FHA also insures Adjustable-Rate Mortgages (ARMs), which start with a fixed interest rate for an initial period (commonly 1, 3, 5, 7, or 10 years) and then adjust annually based on market conditions. These loans may appeal to borrowers who expect to move or refinance before the adjustable period begins, as they typically start with a lower interest rate than fixed-rate loans. Both types of FHA mortgages are subject to loan limits, mortgage insurance premiums (MIP), and borrower eligibility criteria, including minimum credit score and debt-to-income ratio requirements. In addition to purchase loans, FHA also backs refinance, rehabilitation (203(k)), and energy-efficient mortgage (EEM) products under its broader suite of programs.

==Mortgage insurance==

All FHA loans require mortgage insurance premium (MIP) irrespective of the size of the mortgage, down payment, and credit score. The FHA employs a two-tiered mortgage insurance premium (MIP) schedule. To obtain mortgage insurance from the Federal Housing Administration, an upfront mortgage insurance premium (UFMIP) equal to 1.75% of the base loan amount at closing is required, and is normally financed into the total loan amount by the lender and paid to FHA on the borrower's behalf. There is also a monthly mortgage insurance premium (MIP) which varies based on the amortization term and loan-to-value ratio.
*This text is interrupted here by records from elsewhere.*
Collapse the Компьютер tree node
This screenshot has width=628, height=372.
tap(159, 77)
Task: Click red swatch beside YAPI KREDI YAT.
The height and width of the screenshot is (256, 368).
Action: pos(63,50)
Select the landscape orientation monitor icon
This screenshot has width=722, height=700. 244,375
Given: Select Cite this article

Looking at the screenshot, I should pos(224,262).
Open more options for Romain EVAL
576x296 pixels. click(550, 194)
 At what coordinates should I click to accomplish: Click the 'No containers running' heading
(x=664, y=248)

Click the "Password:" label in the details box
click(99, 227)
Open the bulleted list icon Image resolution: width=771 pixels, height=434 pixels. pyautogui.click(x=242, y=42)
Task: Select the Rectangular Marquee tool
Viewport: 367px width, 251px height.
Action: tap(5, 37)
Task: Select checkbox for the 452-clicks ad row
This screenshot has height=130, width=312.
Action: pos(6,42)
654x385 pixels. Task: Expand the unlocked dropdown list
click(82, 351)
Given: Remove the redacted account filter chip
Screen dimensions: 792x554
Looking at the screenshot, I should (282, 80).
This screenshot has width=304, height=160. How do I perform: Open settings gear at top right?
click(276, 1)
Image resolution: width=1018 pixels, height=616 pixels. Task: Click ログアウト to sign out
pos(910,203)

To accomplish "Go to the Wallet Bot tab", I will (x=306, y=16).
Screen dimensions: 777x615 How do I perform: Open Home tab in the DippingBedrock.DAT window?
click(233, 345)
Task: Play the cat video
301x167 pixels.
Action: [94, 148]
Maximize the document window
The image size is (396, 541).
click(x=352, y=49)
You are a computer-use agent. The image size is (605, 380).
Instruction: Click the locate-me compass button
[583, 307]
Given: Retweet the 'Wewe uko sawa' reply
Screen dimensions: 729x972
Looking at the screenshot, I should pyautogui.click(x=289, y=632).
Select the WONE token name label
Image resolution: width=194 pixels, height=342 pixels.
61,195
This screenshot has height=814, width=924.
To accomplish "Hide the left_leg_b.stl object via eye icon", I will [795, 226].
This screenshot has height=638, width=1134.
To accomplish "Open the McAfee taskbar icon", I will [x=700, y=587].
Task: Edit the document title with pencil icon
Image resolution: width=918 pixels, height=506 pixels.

Borrowers who refinance an existing FHA loan into a new FHA-insured loan within three years may be eligible for a partial refund of the upfront mortgage insurance premium (UFMIP) originally paid at closing. The refund is applied as a credit toward the new UFMIP and decreases monthly, with no refund available after 36 months. This refund only applies to FHA-to-FHA refinances and is not available if the loan is paid off or refinanced into a non-FHA loan.

FHA mortgage insurance premium (MIP) can be removed in two cases: first, if the initial loan-to-value ratio was less than or equal to 90%, second, if the FHA loan is refinanced. In the first case, FHA MIP is automatically removed after 11 years on mortgages where the borrower made an initial down payment of equal to or greater than 10% of the home value. In the second case, FHA MIP can be removed if the borrower pays off or refinances the FHA loan into a conventional loan. FHA MIP rates were lowered January 27, 2017 FHA MIP is not cancellable for mortgages originated after June 3, 2013. Starting March 20, 2023, FHA insured loans have lowered their MIP rates by 30 bps across all scenarios, the most notable loans going from 85 bps down to 55 bps., ensuring affordability for Americans.

== Streamline Refinance ==
The FHA Streamline Refinance program is a simplified refinance option available to homeowners with existing FHA-insured mortgages. It allows eligible borrowers to refinance to a lower interest rate or switch from an adjustable-rate mortgage (ARM) to a fixed-rate loan with reduced documentation requirements. The key advantages of the Streamline Refinance include no appraisal requirement, no income verification, and limited credit review, making it especially useful in declining home value markets or when financial documentation is limited. Borrowers must be current on their mortgage, with no late payments in the past three months and no more than one late payment in the last 12 months. This program is unique to FHA home loans and is not available on conventional home mortgages.